I’m working on an Apache Beam pipeline that converts images to TFrecords. So far it’s just converting the images into the format that’s required by the TF object detection API.
Now I’m wondering, how do I incorporate my existing pipeline in a TFX pipeline. I’m aware that TFX uses Beam. But can I just lift my pipeline straight into preprocessing_fn?
That is correct. Mentors are for answering student questions. But also, please understand:
Firstly, you are asking MLEP specialisation related questions from Deep Learning Specialisation mentors. They won’t be able to help you out as they are not familiar with its content.
Secondly, by tagging entire groups, yes, some will answer you, but others will start getting unwanted notifications.

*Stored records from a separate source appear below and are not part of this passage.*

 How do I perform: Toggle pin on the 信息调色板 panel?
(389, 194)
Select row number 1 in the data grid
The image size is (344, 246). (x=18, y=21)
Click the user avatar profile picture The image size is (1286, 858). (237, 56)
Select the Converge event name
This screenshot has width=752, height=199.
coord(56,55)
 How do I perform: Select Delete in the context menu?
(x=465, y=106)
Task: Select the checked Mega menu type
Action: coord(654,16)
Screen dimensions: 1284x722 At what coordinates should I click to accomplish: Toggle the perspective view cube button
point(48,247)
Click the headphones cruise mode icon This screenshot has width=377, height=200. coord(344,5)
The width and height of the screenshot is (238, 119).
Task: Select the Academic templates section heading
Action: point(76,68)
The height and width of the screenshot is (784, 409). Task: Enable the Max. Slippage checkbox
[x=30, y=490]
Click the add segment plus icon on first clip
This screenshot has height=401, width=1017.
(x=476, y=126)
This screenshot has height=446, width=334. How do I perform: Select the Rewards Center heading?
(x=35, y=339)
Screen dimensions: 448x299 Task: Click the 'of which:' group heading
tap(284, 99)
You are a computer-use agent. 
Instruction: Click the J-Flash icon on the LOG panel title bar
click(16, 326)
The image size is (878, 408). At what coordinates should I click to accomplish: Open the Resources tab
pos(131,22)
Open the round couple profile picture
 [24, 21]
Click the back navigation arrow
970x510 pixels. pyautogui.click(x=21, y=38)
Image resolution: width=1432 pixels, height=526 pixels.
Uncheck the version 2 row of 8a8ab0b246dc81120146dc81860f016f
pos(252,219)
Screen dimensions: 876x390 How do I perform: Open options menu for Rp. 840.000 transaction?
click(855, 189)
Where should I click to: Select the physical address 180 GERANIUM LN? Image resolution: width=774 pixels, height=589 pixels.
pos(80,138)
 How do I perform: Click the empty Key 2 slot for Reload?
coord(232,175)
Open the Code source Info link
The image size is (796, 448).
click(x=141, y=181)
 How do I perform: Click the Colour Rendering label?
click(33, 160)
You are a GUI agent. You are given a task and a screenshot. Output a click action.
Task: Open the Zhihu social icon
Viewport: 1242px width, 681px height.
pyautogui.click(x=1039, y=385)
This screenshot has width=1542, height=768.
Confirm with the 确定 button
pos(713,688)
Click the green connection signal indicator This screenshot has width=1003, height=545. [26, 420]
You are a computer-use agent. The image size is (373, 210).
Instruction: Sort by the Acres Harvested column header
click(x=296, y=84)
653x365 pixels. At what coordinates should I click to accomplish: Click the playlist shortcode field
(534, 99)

Thirdly, our mentors are very dedicated when it comes to helping learners. You don’t have to tag them to get their attention. They all get number of queries everyday so sometimes they might not be able to answer some of the queries immediately, but they do answer when they find time.
You can visit this page on Coursera, to look for who are the mentors for this course. You can ask them to help you out, but refrain from direct messaging them unless they ask you to.
I agree that your post has been unanswered for 6 days. We have given a nudge to the mentors to answer the pending queries. So hopefully soon either, one of the mentors or Chris will answer you back.
I’d have loved to help you out, but I’m also unfamiliar with this content.
Hi @smedegaard ! Maybe we can resolve this starting from ExampleGen / start of your pipeline. What would be your input there? Do you have a CSV that contains the image paths, bounding boxes, etc… Or do you have TFRecords already that contain the images? Maybe you can upload some code so we can see the problem more clearly.
luckily I can reuse a lot of the code from my Beam pipeline.
An alternative might be to feed all raw images to my Beam pipeline first, and then feed the TFRecords to TFX. But this would create problems if I wanted to deploy the model on a edge device, I guess?
I would be very happy if you can confirm or deny these assumptions.
Hi Anders! Thank you for the info! Please give me some time to go through them. We are currently busy with some tasks on the backend but rest assured that I have this thread bookmarked for review. At first glance though, I think you’re right and the best approach is to create a custom component so you can make the transformations work properly even on edge devices. But let’s see. Will get back to you.
Hi Anders! Sorry if it’s taking a while. We still have our hands full but I think the load would be lighter on Monday and I can look at your problem more closely. I’ve been practicing TFX lately too and hopefully, some of the concepts can also be applied here. Again, sorry for the delay and will catch up next week!
Hi Anders! Just letting you know I didn’t forget about this. Was supposed to look at it earlier but power went down for quite a while. I’ll give it a shot tomorrow. Thanks.
I think for your application, the main thing you’ll need outside of the standard TFX components is the component to load the raw images from disk (i.e. the one done by your get_image_content() function). So you can pack that together with the image dimensions and labels into tf.Examples() then serialize them to TFRecords before feeding to ExampleGen. I think that’s what you’re already doing.
Maybe you can simplify that initial step and just use the raw image bytes and annotations in those TFRecords. All the reshaping, padding, changing datatypes, etc… can be handled in the Transform component (just like the Course 2 W4 ungraded lab with CIFAR10). That way, the transformation graph can be exported with the model and you will just need the raw input during inference. If you’re enrolled in Course 3, you might pick up some tips on the Transform and Trainer components with the TFX-related labs in W1 and W4.